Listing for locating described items
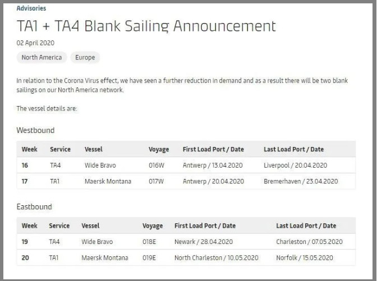Select the North America tag
The width and height of the screenshot is (377, 281).
[42, 57]
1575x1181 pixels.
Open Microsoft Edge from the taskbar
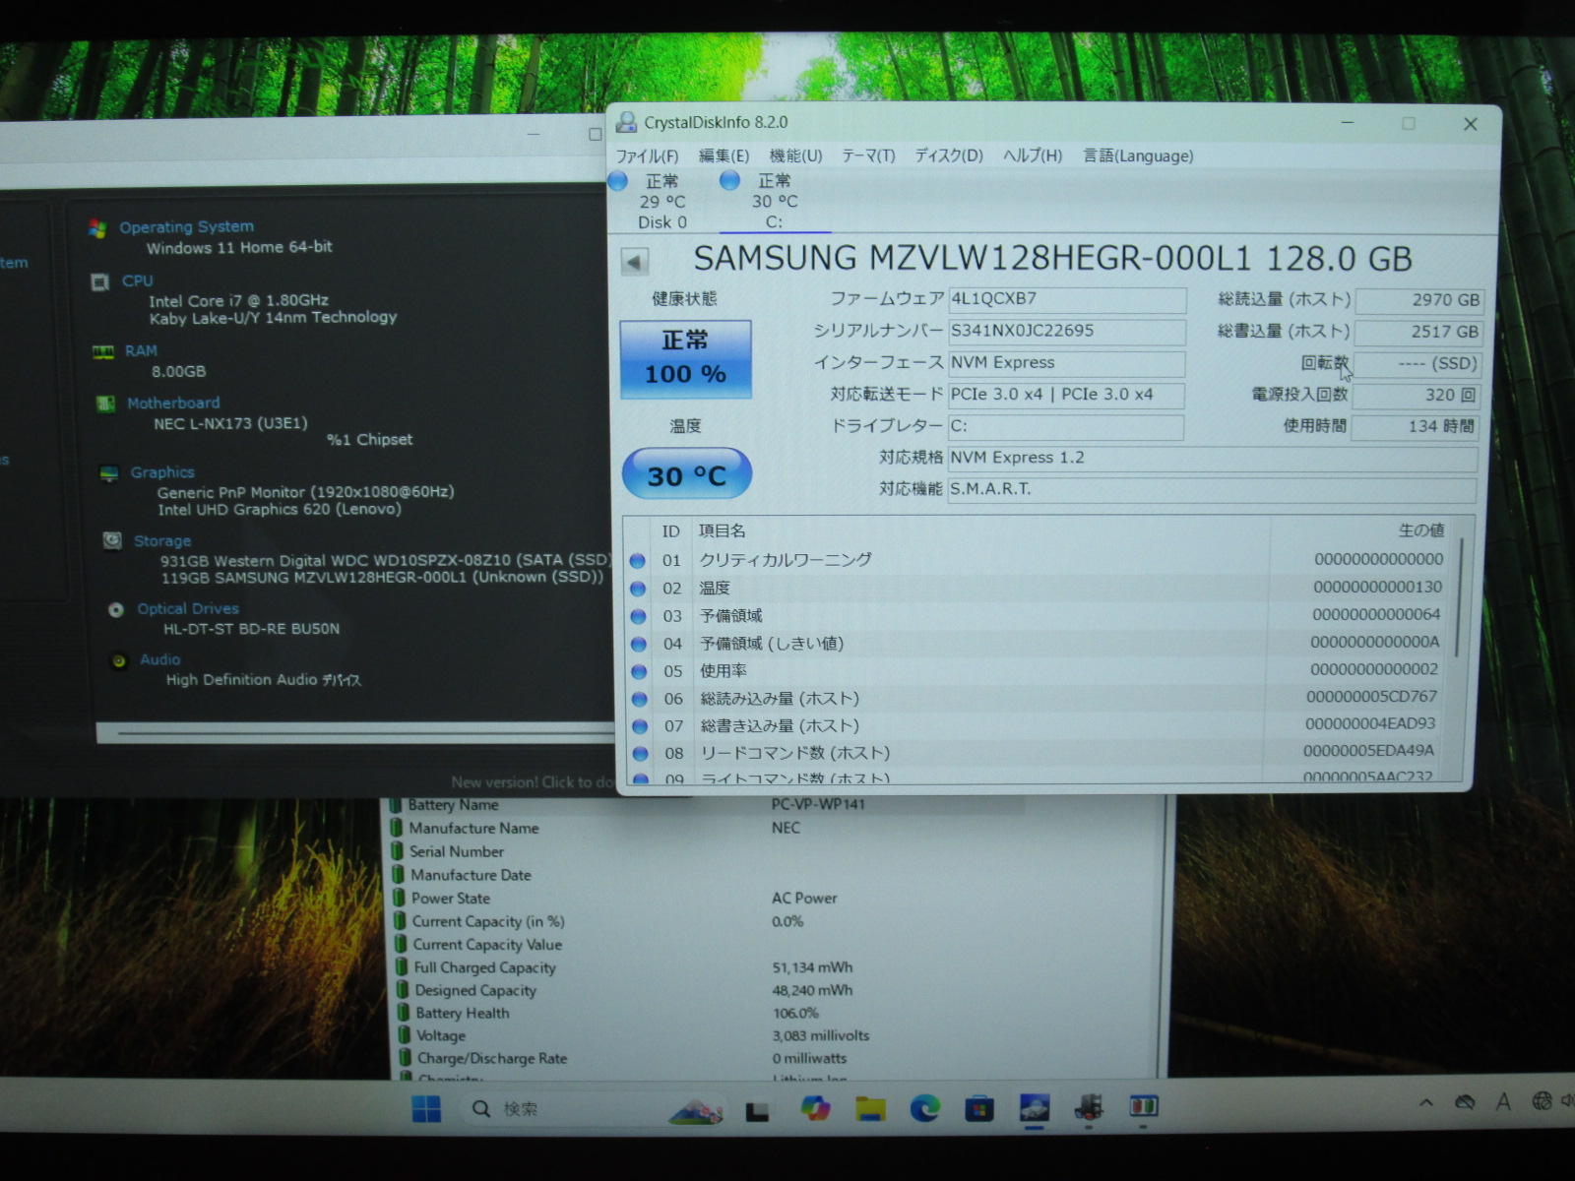point(923,1109)
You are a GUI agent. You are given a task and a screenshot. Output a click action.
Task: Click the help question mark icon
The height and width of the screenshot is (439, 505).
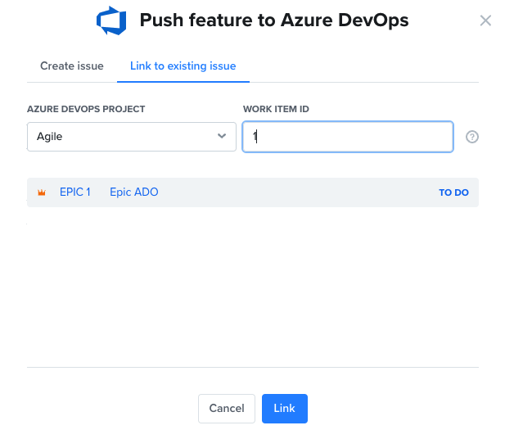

Task to carry out
Reproduce every line of the listing exactly, omitting the pictures.

Solution for this problem
Select the North America tag
The width and height of the screenshot is (377, 281).
[42, 57]
1575x1181 pixels.
Open Microsoft Edge from the taskbar
point(923,1109)
You are a GUI agent. You are given a task and a screenshot. Output a click action.
Task: Click the help question mark icon
The height and width of the screenshot is (439, 505).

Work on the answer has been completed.